As well as executing client orders, brokers may provide investors with research, investment plans and market intelligence. They may also cross-sell other financial products and services their brokerage firm offers, such as access to a private client offering that provides tailored solutions to high net worth clients. In the past, only the wealthy could afford a broker and access the stock market. Online broking triggered an explosion of discount brokers, which allow investors to trade at a lower cost, but without personalized advice.
A broker is an individual or firm that acts as an intermediary between an investor and a securities exchange.
A broker can also refer to the role of a firm when it acts as an agent for a customer and charges the customer a commission for its services.
Discount brokers execute trades on behalf of a client, but typically don’t provide investment advice.
Full-service brokers provide execution services as well as tailored investment advice and solutions.
Brokers register with FINRA, while investment advisers register through the SEC as RIAs.

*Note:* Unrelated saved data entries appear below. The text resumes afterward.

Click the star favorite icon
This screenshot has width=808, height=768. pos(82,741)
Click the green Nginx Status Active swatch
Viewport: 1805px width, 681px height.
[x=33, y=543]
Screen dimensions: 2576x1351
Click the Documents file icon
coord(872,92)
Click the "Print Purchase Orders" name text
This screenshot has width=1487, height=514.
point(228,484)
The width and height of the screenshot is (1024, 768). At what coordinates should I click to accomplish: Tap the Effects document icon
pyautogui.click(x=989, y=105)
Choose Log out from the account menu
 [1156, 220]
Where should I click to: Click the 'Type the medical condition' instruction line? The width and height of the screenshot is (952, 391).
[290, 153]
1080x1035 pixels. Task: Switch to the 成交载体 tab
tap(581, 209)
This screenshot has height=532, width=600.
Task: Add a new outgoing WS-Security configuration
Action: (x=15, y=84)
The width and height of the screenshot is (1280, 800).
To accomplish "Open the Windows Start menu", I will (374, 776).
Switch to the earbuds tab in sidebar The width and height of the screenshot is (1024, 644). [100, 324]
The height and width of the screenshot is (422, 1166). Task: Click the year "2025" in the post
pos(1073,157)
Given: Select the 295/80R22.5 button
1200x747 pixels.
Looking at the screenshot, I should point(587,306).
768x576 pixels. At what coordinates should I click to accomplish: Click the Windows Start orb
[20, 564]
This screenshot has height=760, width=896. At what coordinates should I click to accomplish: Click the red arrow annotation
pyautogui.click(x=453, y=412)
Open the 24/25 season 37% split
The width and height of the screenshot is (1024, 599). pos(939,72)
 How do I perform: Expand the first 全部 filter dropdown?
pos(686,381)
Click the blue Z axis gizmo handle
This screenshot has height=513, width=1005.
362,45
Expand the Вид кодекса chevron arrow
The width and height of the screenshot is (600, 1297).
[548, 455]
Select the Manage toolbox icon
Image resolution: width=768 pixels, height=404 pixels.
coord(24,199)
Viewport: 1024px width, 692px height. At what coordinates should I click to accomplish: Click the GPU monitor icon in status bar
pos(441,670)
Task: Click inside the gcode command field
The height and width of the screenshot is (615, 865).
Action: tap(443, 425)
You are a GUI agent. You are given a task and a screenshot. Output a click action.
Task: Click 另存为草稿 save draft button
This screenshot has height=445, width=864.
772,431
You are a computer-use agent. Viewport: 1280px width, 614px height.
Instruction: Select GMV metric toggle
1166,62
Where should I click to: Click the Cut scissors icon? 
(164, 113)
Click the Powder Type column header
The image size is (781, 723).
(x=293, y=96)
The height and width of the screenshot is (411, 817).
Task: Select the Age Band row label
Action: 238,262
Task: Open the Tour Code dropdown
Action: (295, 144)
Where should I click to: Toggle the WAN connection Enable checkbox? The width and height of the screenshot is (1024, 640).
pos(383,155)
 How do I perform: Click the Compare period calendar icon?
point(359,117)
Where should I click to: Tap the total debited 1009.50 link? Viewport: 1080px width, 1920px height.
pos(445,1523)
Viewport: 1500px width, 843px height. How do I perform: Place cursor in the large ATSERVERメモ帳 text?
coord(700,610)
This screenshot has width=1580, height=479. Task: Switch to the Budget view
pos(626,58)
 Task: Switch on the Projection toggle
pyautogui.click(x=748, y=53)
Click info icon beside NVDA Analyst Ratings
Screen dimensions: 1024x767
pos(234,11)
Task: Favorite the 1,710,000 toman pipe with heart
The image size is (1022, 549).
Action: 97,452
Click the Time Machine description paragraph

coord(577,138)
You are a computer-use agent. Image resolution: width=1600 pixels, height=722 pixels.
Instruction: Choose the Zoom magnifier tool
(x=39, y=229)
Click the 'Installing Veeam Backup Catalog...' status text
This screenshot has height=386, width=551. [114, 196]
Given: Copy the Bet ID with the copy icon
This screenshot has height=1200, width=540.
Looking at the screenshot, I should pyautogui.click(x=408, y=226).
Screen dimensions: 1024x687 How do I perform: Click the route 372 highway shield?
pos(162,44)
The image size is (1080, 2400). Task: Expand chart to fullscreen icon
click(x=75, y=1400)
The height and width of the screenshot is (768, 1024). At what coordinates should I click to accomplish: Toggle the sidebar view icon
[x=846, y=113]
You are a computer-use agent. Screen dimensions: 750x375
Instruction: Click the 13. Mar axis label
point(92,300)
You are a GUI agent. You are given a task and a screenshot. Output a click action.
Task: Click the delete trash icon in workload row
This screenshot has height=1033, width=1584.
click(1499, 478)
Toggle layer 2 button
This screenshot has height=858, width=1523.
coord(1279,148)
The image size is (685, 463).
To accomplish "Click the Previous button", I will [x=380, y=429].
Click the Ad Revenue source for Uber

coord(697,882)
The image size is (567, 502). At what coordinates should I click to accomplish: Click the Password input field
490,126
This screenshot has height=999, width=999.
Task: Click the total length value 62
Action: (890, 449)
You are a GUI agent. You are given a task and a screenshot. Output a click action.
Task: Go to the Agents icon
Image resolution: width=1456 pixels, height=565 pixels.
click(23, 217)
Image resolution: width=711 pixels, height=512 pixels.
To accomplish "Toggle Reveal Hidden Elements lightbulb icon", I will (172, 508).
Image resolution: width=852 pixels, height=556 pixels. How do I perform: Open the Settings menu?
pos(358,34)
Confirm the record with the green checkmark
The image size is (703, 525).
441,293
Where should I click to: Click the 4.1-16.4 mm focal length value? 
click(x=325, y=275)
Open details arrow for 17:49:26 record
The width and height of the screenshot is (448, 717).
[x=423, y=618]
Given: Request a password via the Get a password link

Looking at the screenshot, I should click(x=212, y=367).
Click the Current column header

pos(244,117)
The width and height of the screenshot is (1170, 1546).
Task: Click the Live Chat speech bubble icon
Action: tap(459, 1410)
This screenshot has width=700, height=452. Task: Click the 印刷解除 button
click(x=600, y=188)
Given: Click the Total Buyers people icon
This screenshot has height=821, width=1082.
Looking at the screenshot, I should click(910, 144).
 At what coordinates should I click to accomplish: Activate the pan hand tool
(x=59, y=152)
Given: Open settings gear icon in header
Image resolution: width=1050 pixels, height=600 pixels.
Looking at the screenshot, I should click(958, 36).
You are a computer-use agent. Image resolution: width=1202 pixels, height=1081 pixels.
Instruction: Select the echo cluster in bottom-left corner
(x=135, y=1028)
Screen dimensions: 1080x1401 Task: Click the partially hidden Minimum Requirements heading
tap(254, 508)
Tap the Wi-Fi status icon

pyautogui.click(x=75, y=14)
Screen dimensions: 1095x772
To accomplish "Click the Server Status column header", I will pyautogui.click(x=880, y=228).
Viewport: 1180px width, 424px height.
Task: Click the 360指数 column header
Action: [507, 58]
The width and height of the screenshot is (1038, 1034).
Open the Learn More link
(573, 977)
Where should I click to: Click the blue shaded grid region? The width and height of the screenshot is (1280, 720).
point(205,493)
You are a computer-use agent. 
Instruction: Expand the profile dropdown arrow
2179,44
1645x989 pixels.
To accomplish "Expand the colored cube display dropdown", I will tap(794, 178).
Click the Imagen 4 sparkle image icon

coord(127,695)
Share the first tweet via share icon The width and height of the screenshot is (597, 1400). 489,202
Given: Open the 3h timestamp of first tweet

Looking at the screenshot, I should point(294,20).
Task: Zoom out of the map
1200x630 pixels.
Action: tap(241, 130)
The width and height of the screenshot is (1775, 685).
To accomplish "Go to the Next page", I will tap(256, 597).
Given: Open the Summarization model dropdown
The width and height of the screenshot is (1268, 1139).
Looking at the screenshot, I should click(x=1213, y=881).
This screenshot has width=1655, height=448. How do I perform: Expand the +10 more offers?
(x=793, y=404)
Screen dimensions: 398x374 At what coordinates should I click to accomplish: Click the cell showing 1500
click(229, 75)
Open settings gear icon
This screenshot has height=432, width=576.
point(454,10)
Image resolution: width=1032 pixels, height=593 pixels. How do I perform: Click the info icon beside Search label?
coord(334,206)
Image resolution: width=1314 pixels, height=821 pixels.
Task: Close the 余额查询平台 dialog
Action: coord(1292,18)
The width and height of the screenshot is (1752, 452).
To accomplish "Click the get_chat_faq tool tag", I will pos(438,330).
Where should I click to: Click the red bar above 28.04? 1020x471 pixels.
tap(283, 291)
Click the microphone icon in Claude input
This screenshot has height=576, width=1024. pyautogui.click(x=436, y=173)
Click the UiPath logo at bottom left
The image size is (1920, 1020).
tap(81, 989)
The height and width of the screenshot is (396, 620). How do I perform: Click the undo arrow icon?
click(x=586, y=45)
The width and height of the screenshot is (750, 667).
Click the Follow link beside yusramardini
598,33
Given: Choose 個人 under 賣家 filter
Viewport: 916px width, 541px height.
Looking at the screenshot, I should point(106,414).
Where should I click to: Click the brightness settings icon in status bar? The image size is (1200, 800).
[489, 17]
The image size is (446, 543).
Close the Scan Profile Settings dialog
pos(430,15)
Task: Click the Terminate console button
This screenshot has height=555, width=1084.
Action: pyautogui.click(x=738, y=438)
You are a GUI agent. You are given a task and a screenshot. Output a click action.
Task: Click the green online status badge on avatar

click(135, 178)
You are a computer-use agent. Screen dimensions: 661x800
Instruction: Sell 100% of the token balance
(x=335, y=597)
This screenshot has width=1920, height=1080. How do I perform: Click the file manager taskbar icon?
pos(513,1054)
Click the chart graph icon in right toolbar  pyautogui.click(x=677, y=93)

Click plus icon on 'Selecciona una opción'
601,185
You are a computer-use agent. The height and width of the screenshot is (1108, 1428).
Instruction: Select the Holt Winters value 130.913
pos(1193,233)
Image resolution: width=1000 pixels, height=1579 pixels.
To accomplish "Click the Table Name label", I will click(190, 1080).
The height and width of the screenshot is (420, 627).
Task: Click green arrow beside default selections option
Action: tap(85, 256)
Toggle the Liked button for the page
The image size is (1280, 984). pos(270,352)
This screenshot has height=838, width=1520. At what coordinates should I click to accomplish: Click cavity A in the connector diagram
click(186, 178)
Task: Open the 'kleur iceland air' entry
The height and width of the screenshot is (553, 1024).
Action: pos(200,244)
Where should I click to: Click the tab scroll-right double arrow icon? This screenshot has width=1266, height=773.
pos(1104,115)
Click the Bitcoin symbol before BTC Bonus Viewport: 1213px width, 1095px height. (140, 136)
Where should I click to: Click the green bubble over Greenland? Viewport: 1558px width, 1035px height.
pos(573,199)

Discount vs. Full-Service Brokers
Discount brokers can execute many types of trades on behalf of a client, for which they charge a reduced commission in the range of $5 to $15 per trade. Their low fee structure is based on volume and lower costs. They don’t offer investment advice and brokers usually receive a salary rather than commission. Most discount brokers offer an online trading platform which attracts a growing number of self-directed investors.
FULL SERVICE BROKERS
Full-service brokers offer a variety of services, including market research, investment advice, and retirement planning, on top of a full range of investment products. For that, investors can expect to pay higher commissions for their trades. Brokers receive compensation from the brokerage firm based on their trading volume as well as for the sale of investment products. An increasing number of brokers offer fee-based investment products, such as managed investment accounts.